Molto positivamente è stata, quindi, accolta l’iniziativa dell’Inail che, su iniziativa del Campidoglio, ha deciso di stanziare 500 milioni di euro per posti letto, aule e laboratori per La Sapienza, Tor Vergata e Roma Tre. I nuovi Campus sorgeranno nell’area di Pietralata, alla Romanina e ad Acilia. In una prima fase saranno realizzati 2800 posti letto (1200 a Pietralata, 800 a Tor Vergata e ad Acilia) ed in una seconda fase altri 3100 (1200 ancora a servizio de La Sapienza, 1500 per Tor Vergata e 400 per Roma Tre).
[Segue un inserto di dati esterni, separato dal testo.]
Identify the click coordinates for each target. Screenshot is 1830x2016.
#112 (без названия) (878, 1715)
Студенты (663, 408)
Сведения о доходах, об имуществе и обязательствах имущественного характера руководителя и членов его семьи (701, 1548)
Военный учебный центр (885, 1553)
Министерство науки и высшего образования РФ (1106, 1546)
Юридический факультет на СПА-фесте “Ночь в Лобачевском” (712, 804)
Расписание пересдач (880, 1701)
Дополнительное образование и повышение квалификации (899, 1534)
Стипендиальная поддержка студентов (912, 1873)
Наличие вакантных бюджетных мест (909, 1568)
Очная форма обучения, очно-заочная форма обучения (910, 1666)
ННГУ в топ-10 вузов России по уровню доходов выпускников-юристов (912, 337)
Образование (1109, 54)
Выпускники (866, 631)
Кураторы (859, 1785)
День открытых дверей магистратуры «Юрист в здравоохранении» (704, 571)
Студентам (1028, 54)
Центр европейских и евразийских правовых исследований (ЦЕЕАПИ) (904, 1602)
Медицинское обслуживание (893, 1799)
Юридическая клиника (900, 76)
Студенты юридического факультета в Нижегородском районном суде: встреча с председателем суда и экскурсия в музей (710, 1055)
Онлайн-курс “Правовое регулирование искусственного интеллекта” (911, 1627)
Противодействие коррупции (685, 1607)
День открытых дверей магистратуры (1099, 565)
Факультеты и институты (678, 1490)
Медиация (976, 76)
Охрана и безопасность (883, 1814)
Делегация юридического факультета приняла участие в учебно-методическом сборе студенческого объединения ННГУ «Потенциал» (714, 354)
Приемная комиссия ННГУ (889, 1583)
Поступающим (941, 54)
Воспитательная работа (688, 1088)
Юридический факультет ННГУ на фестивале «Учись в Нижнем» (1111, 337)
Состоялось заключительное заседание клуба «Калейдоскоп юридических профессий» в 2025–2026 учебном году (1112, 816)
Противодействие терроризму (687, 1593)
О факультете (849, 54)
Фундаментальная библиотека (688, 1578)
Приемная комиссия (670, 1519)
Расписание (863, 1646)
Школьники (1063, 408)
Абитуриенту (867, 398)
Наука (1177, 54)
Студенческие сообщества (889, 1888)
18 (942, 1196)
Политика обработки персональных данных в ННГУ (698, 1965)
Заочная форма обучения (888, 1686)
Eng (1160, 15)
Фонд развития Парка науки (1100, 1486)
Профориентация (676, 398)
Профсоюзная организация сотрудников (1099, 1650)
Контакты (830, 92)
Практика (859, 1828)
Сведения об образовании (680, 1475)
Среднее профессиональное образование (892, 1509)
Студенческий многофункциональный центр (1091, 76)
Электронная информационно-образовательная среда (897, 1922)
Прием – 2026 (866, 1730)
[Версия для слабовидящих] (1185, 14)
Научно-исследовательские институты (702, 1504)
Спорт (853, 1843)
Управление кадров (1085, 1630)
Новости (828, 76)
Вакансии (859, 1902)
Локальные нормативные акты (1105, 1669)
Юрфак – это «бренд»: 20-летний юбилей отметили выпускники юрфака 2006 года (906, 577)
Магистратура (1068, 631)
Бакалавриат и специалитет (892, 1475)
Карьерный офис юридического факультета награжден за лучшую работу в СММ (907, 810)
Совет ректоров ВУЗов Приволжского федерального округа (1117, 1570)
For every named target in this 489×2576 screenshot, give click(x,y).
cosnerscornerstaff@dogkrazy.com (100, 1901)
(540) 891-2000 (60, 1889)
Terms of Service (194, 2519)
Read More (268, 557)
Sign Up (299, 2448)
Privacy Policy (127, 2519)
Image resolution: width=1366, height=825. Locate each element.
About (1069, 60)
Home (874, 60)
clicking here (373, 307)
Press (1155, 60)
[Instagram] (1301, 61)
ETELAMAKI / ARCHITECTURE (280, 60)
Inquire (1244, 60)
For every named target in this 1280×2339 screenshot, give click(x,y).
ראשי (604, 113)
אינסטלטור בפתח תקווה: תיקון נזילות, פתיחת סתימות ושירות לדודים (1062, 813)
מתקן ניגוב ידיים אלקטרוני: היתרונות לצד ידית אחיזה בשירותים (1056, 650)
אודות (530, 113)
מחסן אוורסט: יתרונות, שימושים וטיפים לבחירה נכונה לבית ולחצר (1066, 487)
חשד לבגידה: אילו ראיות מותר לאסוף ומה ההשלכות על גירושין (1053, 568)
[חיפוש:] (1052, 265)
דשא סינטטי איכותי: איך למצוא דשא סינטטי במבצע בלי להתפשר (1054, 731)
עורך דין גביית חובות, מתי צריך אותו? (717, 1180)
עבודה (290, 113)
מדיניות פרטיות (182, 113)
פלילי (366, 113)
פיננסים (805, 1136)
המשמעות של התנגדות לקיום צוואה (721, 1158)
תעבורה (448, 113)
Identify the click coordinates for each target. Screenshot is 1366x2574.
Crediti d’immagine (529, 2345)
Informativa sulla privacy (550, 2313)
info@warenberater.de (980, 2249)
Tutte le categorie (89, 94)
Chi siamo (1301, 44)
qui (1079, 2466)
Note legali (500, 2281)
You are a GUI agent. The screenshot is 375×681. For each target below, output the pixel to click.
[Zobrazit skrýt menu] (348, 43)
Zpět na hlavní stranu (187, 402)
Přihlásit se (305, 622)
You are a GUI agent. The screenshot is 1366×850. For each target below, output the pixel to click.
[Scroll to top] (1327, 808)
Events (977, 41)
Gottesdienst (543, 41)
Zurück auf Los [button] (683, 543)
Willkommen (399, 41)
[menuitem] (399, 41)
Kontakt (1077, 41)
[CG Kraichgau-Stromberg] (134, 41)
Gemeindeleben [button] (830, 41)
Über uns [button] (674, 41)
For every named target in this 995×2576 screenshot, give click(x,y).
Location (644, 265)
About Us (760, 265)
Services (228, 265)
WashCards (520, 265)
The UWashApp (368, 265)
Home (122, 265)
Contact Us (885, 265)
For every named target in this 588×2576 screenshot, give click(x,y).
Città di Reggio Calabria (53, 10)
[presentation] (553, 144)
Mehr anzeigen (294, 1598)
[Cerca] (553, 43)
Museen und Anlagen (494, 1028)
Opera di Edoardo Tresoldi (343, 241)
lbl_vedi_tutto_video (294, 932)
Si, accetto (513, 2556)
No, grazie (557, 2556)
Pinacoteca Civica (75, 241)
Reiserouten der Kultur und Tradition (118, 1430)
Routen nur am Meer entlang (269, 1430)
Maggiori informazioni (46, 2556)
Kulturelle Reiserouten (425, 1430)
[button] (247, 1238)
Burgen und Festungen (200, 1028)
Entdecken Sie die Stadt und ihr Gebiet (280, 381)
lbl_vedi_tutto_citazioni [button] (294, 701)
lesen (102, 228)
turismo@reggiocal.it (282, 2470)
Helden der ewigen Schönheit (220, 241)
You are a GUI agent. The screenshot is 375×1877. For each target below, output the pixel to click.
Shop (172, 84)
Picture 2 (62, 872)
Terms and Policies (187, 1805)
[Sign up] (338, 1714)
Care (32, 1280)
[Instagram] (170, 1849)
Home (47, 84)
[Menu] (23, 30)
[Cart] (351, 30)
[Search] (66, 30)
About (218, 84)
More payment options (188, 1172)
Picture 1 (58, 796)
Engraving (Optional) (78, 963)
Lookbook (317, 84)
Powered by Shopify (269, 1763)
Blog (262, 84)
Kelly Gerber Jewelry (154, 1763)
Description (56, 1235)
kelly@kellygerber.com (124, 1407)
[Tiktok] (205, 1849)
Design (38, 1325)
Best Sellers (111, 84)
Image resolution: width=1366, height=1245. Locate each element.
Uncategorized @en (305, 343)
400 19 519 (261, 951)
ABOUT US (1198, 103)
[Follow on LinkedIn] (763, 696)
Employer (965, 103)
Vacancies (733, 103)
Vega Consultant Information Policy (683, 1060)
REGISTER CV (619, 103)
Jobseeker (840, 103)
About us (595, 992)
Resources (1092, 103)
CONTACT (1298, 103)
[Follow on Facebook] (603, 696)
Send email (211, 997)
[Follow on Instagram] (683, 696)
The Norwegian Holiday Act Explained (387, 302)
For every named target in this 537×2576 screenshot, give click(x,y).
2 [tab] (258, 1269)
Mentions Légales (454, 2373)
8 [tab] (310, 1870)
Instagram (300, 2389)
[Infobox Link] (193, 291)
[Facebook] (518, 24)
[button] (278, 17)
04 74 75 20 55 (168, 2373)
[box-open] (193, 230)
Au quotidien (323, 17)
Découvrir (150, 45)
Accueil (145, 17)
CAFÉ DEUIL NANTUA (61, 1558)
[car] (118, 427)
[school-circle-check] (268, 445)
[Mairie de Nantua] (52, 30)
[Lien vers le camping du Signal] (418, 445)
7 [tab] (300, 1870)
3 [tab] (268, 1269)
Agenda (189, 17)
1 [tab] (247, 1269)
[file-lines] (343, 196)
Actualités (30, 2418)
Una piccola boccata d’ossigeno per i fuori sede presenti in città. «Altri 3mila posti letto saranno, però, ottenuti dai fondi per Laziodisu stanziati nel 2000 e recentemente sbloccati dal ministro Moratti – interviene Piero Lucisano, prorettore de La Sapienza con delega agli studenti -. Per migliorare la situazione abbiamo intenzione di dare impulso ai contratti agevolati per gli universitari, e soprattutto, creare l’Agenzia per la casa, di cui tanto si è parlato ma che non si è mai riusciti a mettere in piedi. Un ente che farà da intermediario tra gli studenti e i proprietari degli alloggi e che potrà garantire ai primi affitti equi e, ai secondi, pagamenti regolari e l’integrità dell’immobile».
«Nelle nostre comunità dobbiamo fare di tutto per accogliere questi studenti – conclude padre Giorgio Marino, cappellano della facoltà di psicologia -. E per fare questo dobbiamo uscire dalla logica dei fuori sede che in sé è una logica di esclusione. Il tempo universitario non è un tempo di preparazione ma di realizzazione; la precarietà, invece, distrugge l’identità cristiana e spinge i giovani a ritirarsi nel privato o verso aggregati di rivolta».